> _Task objective_: Please filter the listing for the string "agent" and copy each matching line.

[Input material — start]

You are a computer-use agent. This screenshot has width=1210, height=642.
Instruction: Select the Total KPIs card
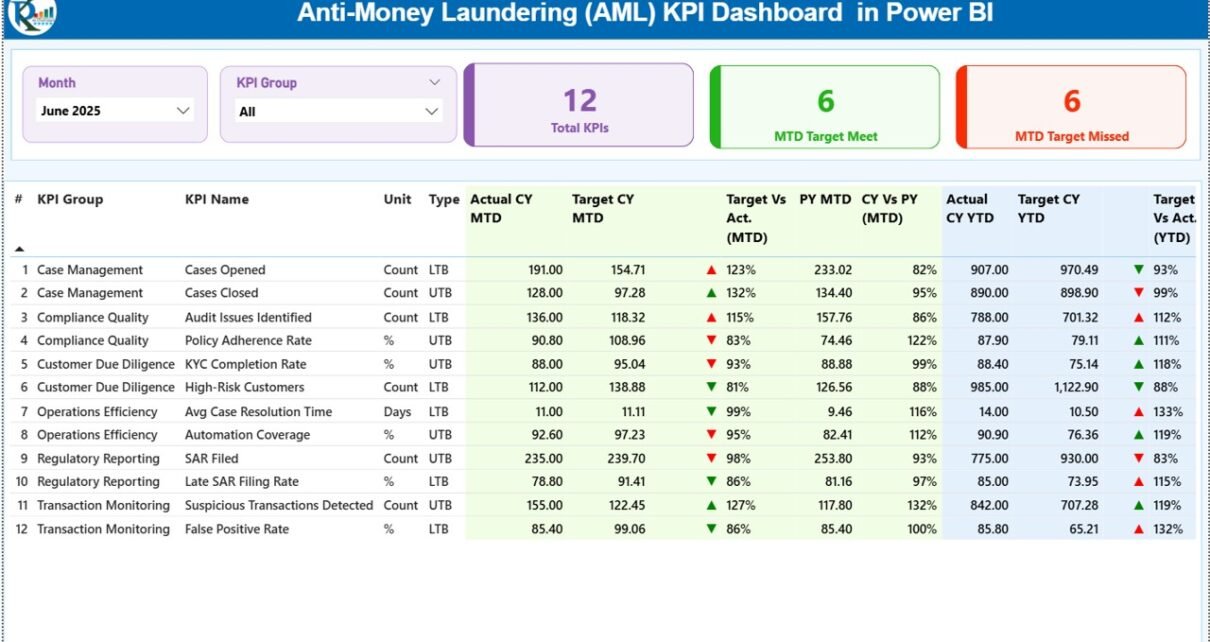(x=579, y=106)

[Input material — finish]
[Input material — start]

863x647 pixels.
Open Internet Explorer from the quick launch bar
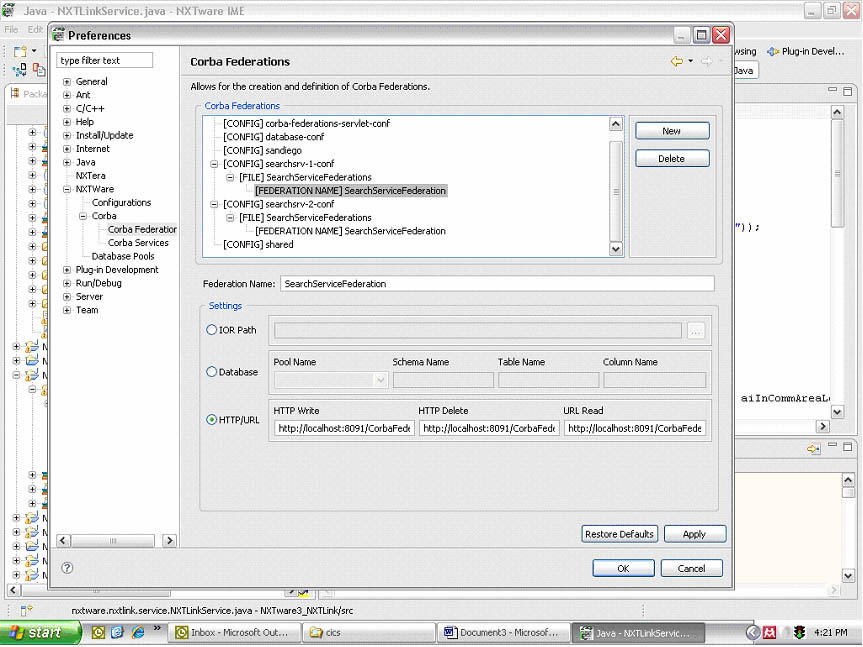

[Input material — finish]
[Input material — start]

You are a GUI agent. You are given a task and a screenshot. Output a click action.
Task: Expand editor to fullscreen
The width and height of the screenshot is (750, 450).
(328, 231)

[Input material — finish]

> _Your solution_:
You are a computer-use agent. This screenshot has width=1210, height=642.
You are a GUI agent. You are given a task and a screenshot. Output a click action.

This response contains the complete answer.